The Rev. Linda Oliver said that out of an estimated attendance of over 3,000 people, only a fraction of those people are responsible for starting the trouble.
“We had a few fights that broke out with the young people,” said Oliver.
When reporter Dave Bondy arrived at the scene, police were everywhere. At least a dozen officers were ordering hundreds of teenagers to leave Penn Avenue.
A group of juveniles ran into Target and, according to an employee, they caused a mess in the toy aisle.
“They came in Target, they were throwing chairs, everybody went running,” said witness Shauny Bowe.
“Everybody was just running everywhere,” said Bowe. “They went to McDonald’s, and they told people to get out, cussing and swearing. They were about to taze people.
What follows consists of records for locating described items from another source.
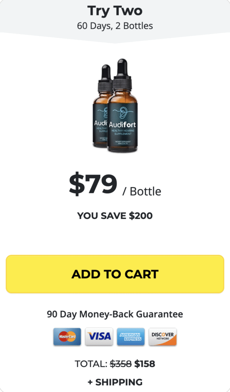Click the $79 price figure
The height and width of the screenshot is (392, 230).
[x=93, y=185]
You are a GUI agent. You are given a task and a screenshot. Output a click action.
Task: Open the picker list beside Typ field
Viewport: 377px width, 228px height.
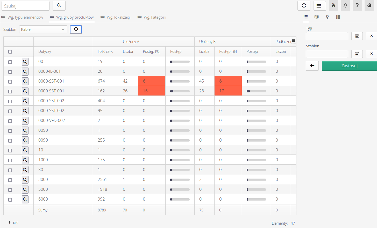[x=357, y=36]
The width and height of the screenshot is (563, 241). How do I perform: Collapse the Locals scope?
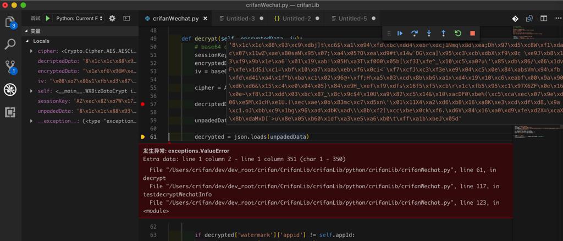pos(27,41)
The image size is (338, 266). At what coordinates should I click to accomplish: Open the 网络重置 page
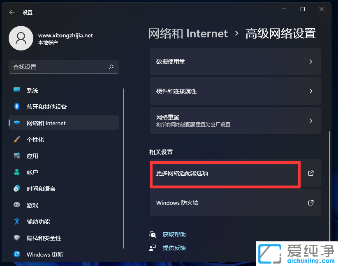pos(234,120)
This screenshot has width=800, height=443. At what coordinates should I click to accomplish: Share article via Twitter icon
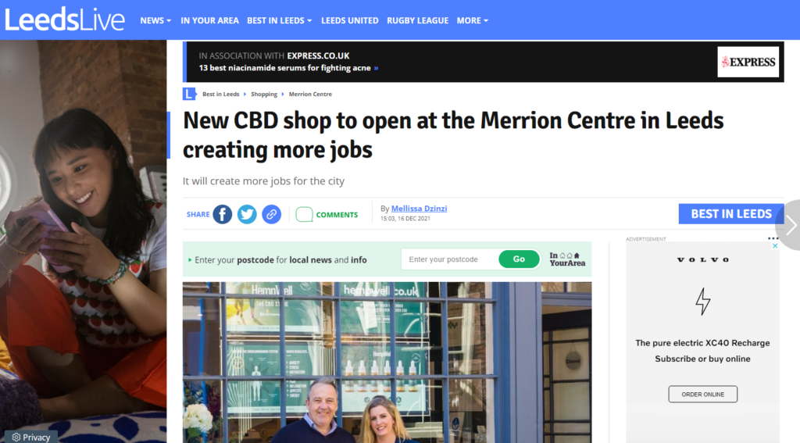point(247,214)
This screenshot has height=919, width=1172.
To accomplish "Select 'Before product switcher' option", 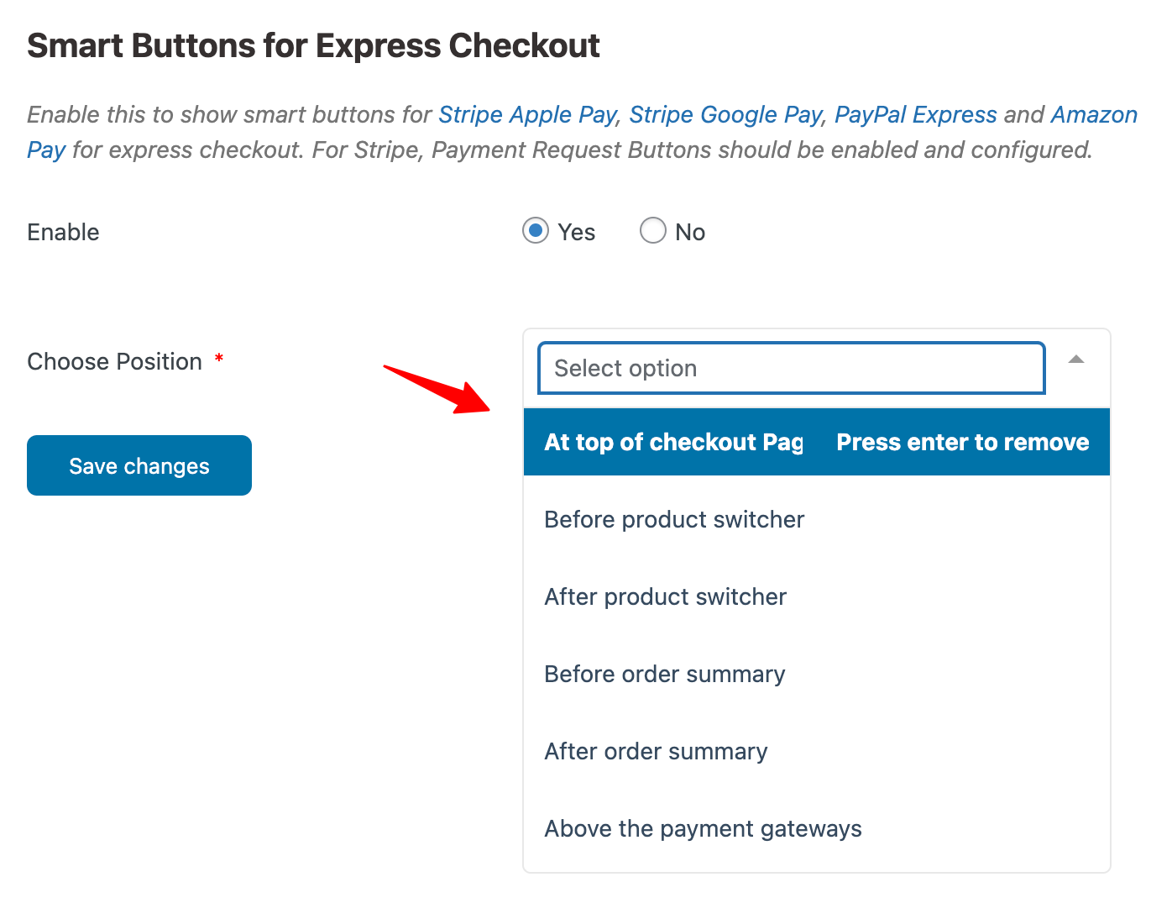I will pos(674,519).
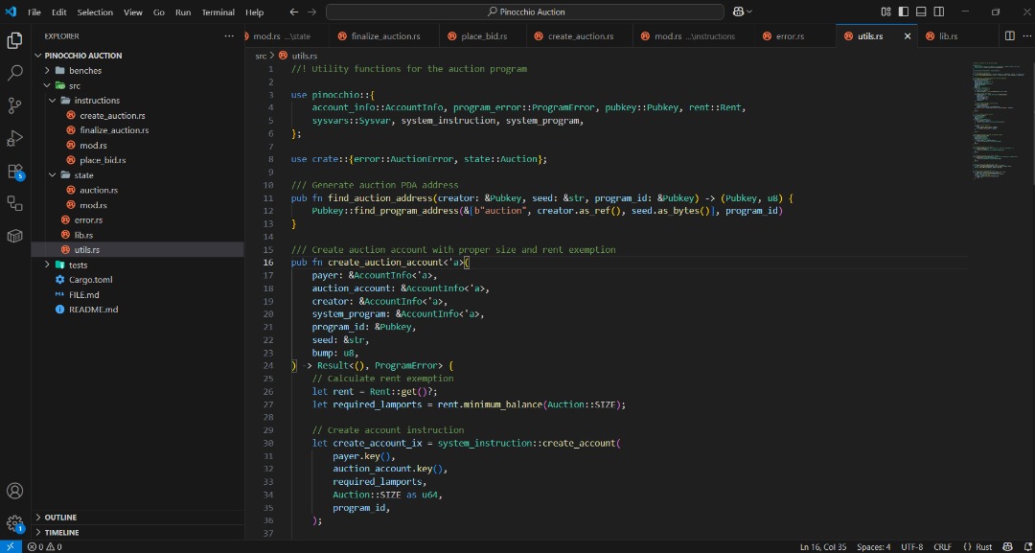Open the Extensions view showing 5 updates
The image size is (1035, 553).
tap(14, 171)
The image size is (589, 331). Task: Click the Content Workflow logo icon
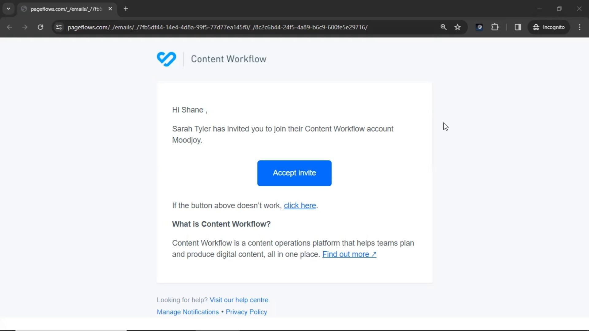click(x=166, y=59)
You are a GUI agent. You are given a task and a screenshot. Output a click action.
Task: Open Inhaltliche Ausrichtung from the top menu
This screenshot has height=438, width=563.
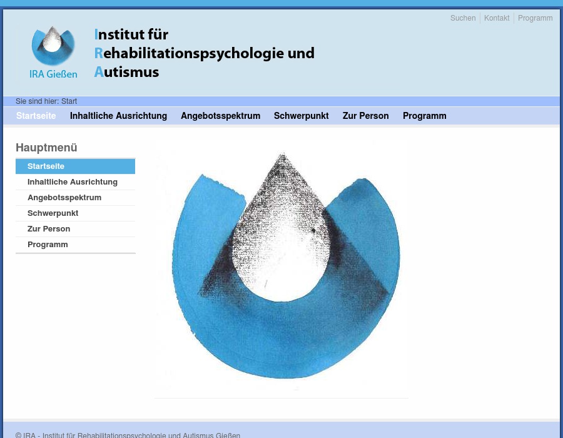(x=118, y=116)
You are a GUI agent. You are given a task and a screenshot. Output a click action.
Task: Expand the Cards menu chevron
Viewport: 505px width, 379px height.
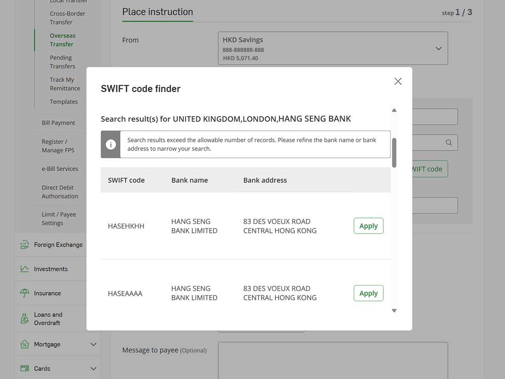pyautogui.click(x=94, y=368)
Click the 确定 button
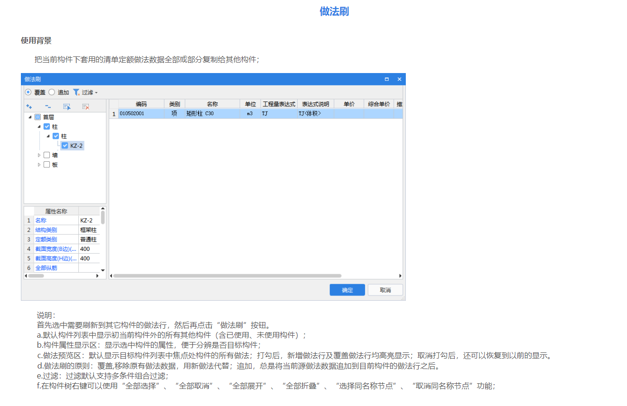This screenshot has height=406, width=627. (x=347, y=289)
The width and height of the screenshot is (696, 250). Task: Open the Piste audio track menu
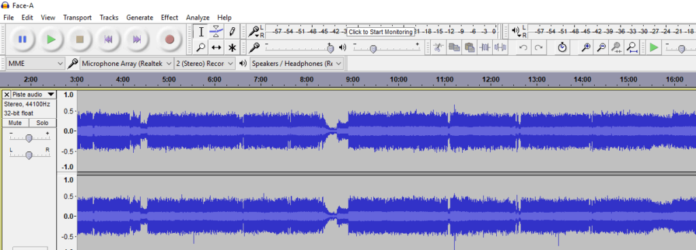33,94
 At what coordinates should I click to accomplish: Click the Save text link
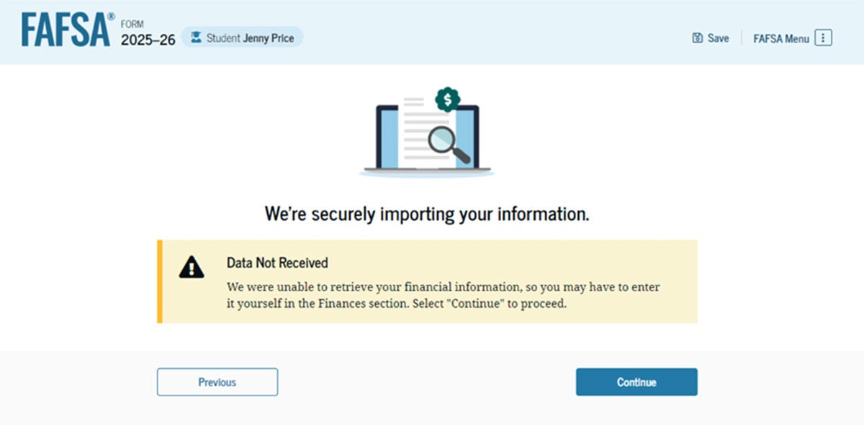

I was scared for my life.”
http://www.thegatewaypundit.com/2011/08/hallalujah-100-youths-leave-church-picnic-to-riot-in-pittsburgh/
Must be the social advocacy preached at the church.
Pastor Curtis: “Black and Christian in the 21st century means to love God and worship Him, not divorcing onesself from the context of racism and classism that demands our social advocacy and pursuit of our racial harmony”
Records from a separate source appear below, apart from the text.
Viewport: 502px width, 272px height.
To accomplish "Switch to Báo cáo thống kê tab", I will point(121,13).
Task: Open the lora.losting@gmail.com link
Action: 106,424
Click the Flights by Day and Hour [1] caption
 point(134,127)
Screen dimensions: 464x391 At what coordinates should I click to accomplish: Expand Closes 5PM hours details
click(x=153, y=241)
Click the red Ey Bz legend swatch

http://www.blackandchristian.com/articles/exclusives/trussell-02-02.shtml
Food for thought:
“Black theology refuses to accept a God who is not identified totally with the goals of the black community. If God is not for us and against white people, then he is a murderer, and we had better kill him. The task of black theology is to kill Gods who do not belong to the black community … Black theology will accept only the love of God which participates in the destruction of the white enemy. What we need is the divine love as expressed in Black Power, which is the power of black people to destroy their oppressors here and now by any means at their disposal. Unless God is participating in this holy activity, we must reject his love.”
– “Divine Racism: The Unacknowledged Threshold Issue for Black Theology”, in African-American Religious Thought: An Anthology, by William R Jones, ed Cornel West and Eddie Glaube (Westminster John Knox Press).
Speaking of classism, Curtis should drop by some of the homes owned by the leading proponent of Black Liberation Theology, Rev. Jeremiah Wright. Like Al Sharpton and Jesse Jackson, he lives in wealth and luxury in affluent neigborhoods populated with the white people he hates.
‘Spread the wealth’ using race as a tool.